Shepherd’s pie is best known as a meaty, stick-to-your-ribs sort of dish. But this recipe turns to mushrooms and sweet, jammy caramelized onions for a vegetarian variation that’s equally flavorful and just as sustaining. Rounded out with peas, carrots, and a blanket of mashed potatoes, it’s got all your favorite comfort foods packed into one perfectly pleasing pie.
Produced in a facility that processes eggs, milk, fish, peanuts, sesame, shellfish, soy, tree nuts, and wheat.
8 ounce
Carrot
16 ounce
Yukon Gold Potatoes
1 unit
Yellow Onion
8 ounce
Button Mushrooms
¼ ounce
Thyme
2 clove
Garlic
4 ounce
Peas
½ tablespoon
Flour
(Contains Wheat)
1 unit
Veggie Stock Concentrate
¼ cup
Milk
(Contains Milk)
¼ cup
Parmesan Cheese
(Contains Milk)
1 tablespoon
Olive Oil
1 tablespoon
Butter
(Contains Milk)
Salt
Pepper
Wash and dry all produce. Preheat oven to 375 degrees. Slice carrots into thin coins on a diagonal. Toss on a baking sheet with a drizzle of olive oil and a pinch of salt and pepper. Roast in oven until tender and lightly browned, about 20 minutes, tossing halfway through.
Cut potatoes into 1-inch cubes. Place in a medium pot with a large pinch of salt and enough water to cover by 1 inch. Bring to a boil and cook until easily pierced by a knife, about 15 minutes. Drain and return to pot.
Meanwhile, halve, peel, and thinly slice onion. Trim, then thinly slice mushrooms. Strip leaves from thyme; discard stems. Mince garlic.
Heat a drizzle of olive oil in a large ovenproof pan over medium-high heat. Add mushrooms and cook, tossing, until tender and browned, about 6 minutes. Remove from pan and set aside. Reduce heat under pan to medium and add another drizzle of olive oil. Add onion and season with salt and pepper. Cook, tossing, until softened, about 6 minutes.

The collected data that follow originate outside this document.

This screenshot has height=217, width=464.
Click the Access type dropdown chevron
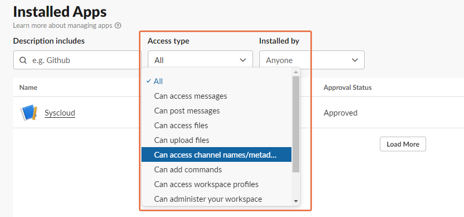point(243,60)
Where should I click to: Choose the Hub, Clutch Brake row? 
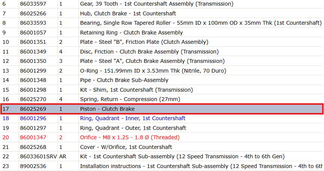coord(162,13)
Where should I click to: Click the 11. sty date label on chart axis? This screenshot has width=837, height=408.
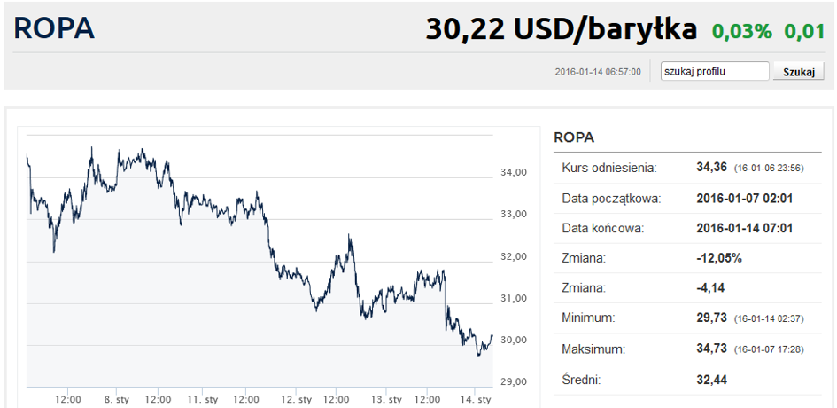point(205,400)
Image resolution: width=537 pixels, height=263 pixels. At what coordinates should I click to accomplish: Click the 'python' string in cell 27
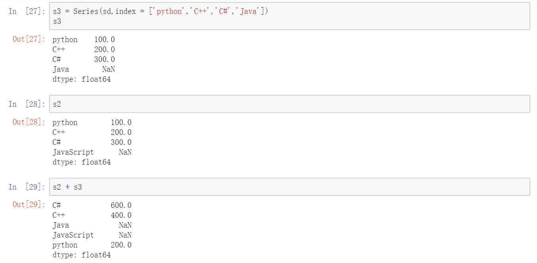pyautogui.click(x=169, y=11)
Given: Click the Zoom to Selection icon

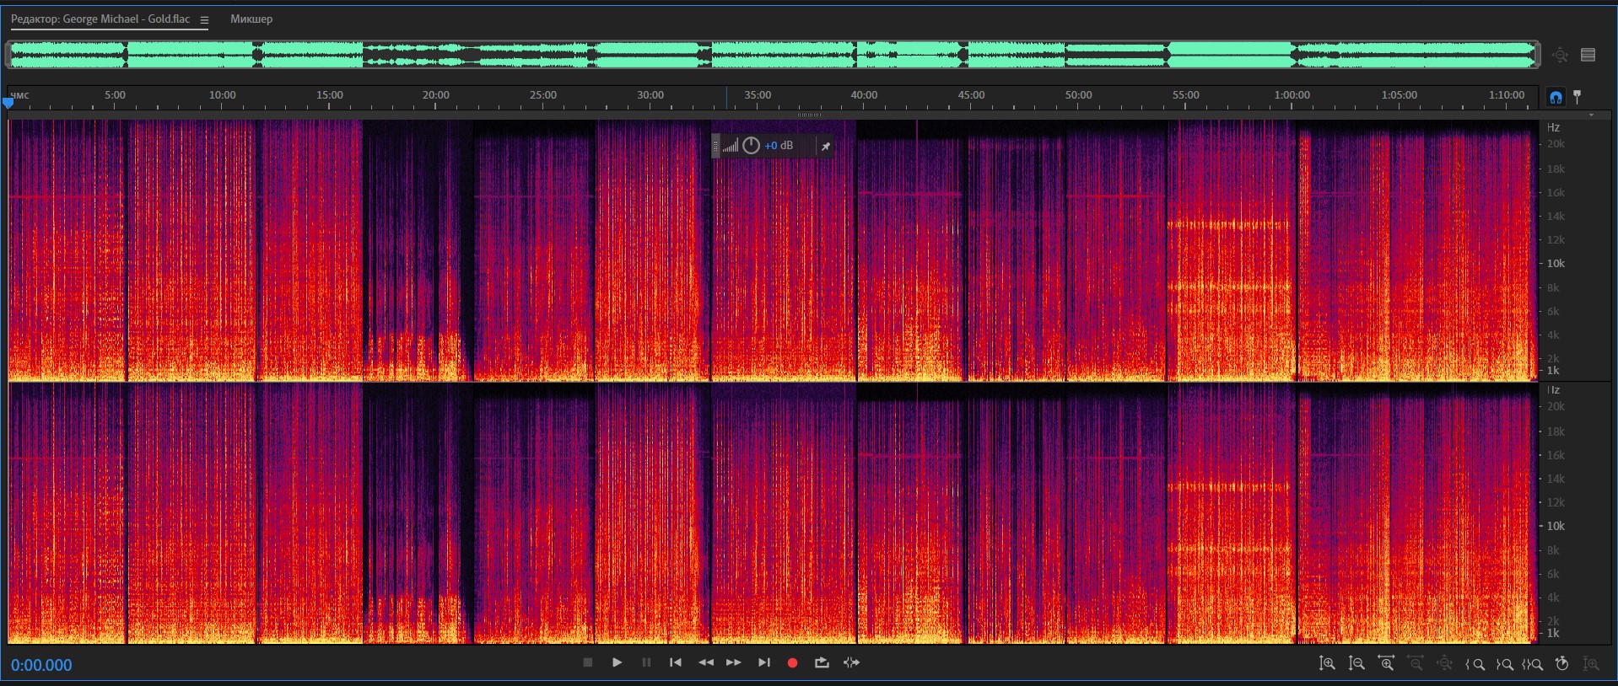Looking at the screenshot, I should (x=1533, y=664).
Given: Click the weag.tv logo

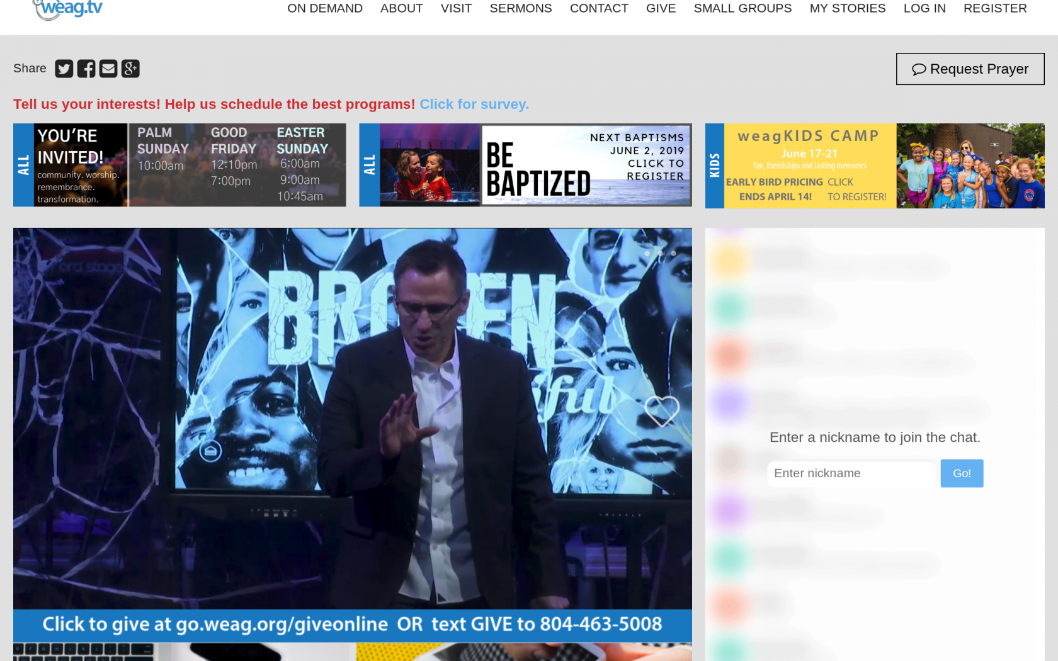Looking at the screenshot, I should (68, 9).
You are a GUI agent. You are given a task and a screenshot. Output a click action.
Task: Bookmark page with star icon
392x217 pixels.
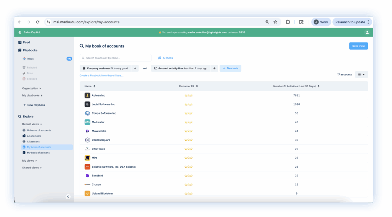click(275, 22)
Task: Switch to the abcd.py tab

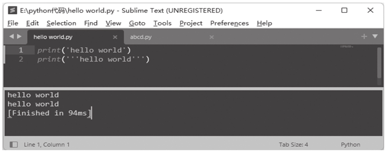Action: click(141, 37)
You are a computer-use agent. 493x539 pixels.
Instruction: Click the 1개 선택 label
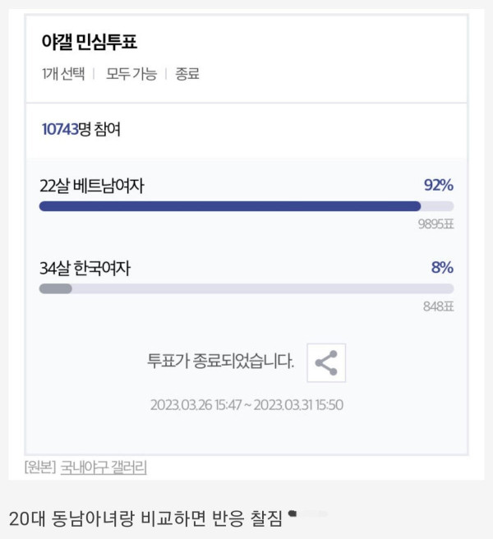pyautogui.click(x=63, y=74)
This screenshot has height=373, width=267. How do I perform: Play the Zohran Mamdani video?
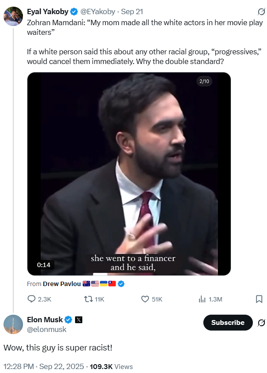[129, 174]
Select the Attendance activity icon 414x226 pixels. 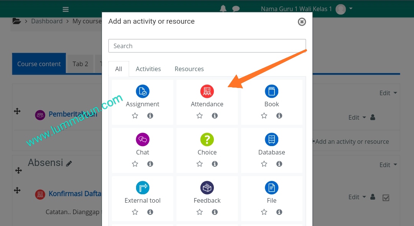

Stir ¼ cup water, garlic, peas, and thyme into pan. Cook until mixture is thick and onions are jammy, about 3 minutes. Sprinkle over ½ TBSP flour (we sent more), stir, and let cook another minute. Stir in ½ cup water and stock concentrate. Let simmer until saucy, 1-2 minutes. Return mushrooms to pan and stir to combine. TIP: If your pan is not ovenproof, transfer mixture to a baking dish at this point.
Add ¼ cup milk (we sent more) and 1 TBSP butter to pot with potatoes, then mash with a potato masher or fork until smooth. Season with salt and pepper. Evenly spread potatoes over mixture in pan and sprinkle with Parmesan. Bake in oven until cheese is melted and sauce is bubbly, about 5 minutes. Serve with carrots on the side.